Volatilities in the global market remains a normal thing for now due to the looming interest rate normalization in the US on one hand and the implementation of the additional stimulus program in the euro zone and in Japan on the other.
These factors, along with the low oil prices and the questions on the path of China’s economic growth among others, are the causes of movements in financial markets.
Last Friday, for the fourth day in a row, the shares index closed to a new record high above 7,800 as investors cheered the prospects for corporate earnings growth and a dovish Federal Reserve stance.
The barometer Philippine Stock Exchange index (PSEi) surged 21.94 points to 7,825.39 from Wednesday’s 7,803.45 close.
Markets were closed for the Chinese New Year holiday Thursday.
Friday’s record close is the 14th for the PSEi since the start of the year.
“Trading activity may be muted because of the Lunar New Year break in other countries but it has obviously not kept the index from gaining. We are pleased that alongside the record highs, we have seen the market’s daily average turnover almost double to P11.70 billion from the same period last year,” PSE president and chief executive officer Hans B. Sicat said.
Sicat expressed hope this level of activity will be sustained and even improve in the coming months.
”Prospects of good four-quarter results and Fed minutes a bit dovish helped push the index past 7,800 levels. (We) continue to see tests towards 8,000 levels,” said Jonathan Ravelas, Banco de Oro chief market strategist.
Counters were mixed, with the financials and mining and oil in negative territory.
The sub-indices of other sectors advanced moderately. Volume of transactions reached 4.11 billion shares valued at Php6.89 billion.
Advancers won decliners, 90 to 83, while 51 issues unchanged.
The day’s most active stocks were led by Universal Robina Corp., Federal Resources Investment Group Inc., Energy Development Corp., Ayala Land Inc. and D&L Industries Inc.
Strength of domestic economies have been put to test during the global economic crisis in the latter part of the last decade.

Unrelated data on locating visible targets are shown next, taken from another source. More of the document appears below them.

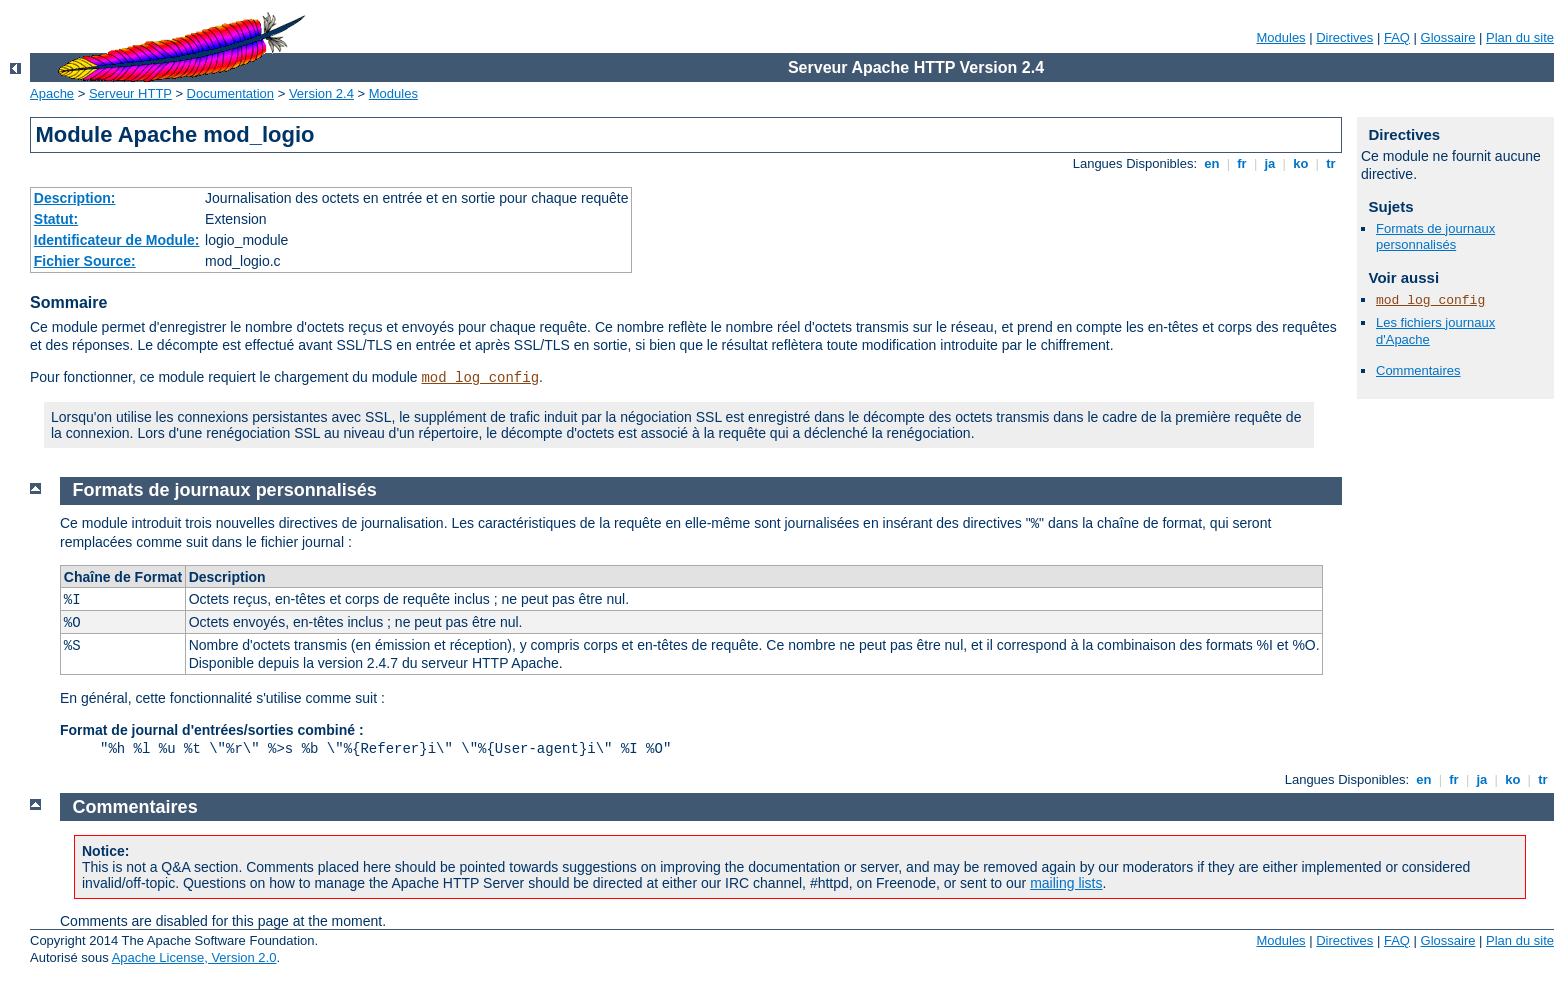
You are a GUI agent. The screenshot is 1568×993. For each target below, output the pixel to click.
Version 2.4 (321, 93)
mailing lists (1066, 883)
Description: (75, 198)
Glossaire (1448, 37)
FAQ (1397, 37)
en (1212, 163)
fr (1242, 163)
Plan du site (1520, 37)
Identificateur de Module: (117, 240)
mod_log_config (480, 378)
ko (1301, 163)
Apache (52, 93)
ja (1270, 163)
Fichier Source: (85, 261)
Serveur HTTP (130, 93)
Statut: (56, 219)
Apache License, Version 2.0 (194, 957)
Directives (1344, 37)
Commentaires (1418, 370)
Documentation (230, 93)
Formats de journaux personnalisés (1435, 237)
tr (1331, 163)
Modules (1280, 37)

Some have succumb to economic depression, like those in the Eurozone as well as Japan while others have regained their footing like the emerging economies in Asia such as the Philippines.
With new factors in play, economists repeatedly said that economies with strong fundamentals will be less affected.
One of these economies is the Philippines.
After posting lower growth in the first three quarters of 2014, the domestic economy made a rebound and once again showed its resiliency in the last quarter of the year after churning in a 6.9 percent growth from quarter-ago’s 5.3 percent and year-ago’s 6.3 percent growth.
The growth acceleration was attributed to higher government spending last December as well as improved performance of the Industry sector mainly due to manufacturing and construction as well as strong private consumption.
For the whole of 2014, the growth of 6.1 percent, as measured by gross domestic product (GDP), is below the government’s 6.5-7.5 percent target but economists expect the revival of government spending this year to address the slack in 2014.
Among others, economists of ING are positive on the performance of Asian economies but admit that hiccups are not out of the question.
For one, ING Bank Manila senior economist Joey Cuyegkeng said economic fundamentals will be one of the cushions against negative external shocks.
He stressed that “Asia is still a growth region despite some slowdown.”
For the Philippines in particular, Cuyegkeng said the effects of the sustained improvement of the country’s macrofundamentals will continue to spill until the next few years, thus, there is a need to further improve these for long-term effect.
”For the economy to grow at trend growth of above six percent, infrastructure projects should be pushed as well as power (projects),” he said during the ING-sponsored economic briefing Friday.
Cuyegkeng forecasts a recovery of domestic expansion this year and the next at 6.7 percent and seven percent, respectively.
The government’s growth target for this and next year is a range between seven to eight percent.
Cuyegkeng said impact to growth and on inflation of the projected power crisis in the summer of this year is seen to be “muted.”
”The productive areas in Luzon would be significantly spared from the looming power crisis but not the rural areas. However, the government’s ILP (Interruptible Load Program) is already in place,” he added.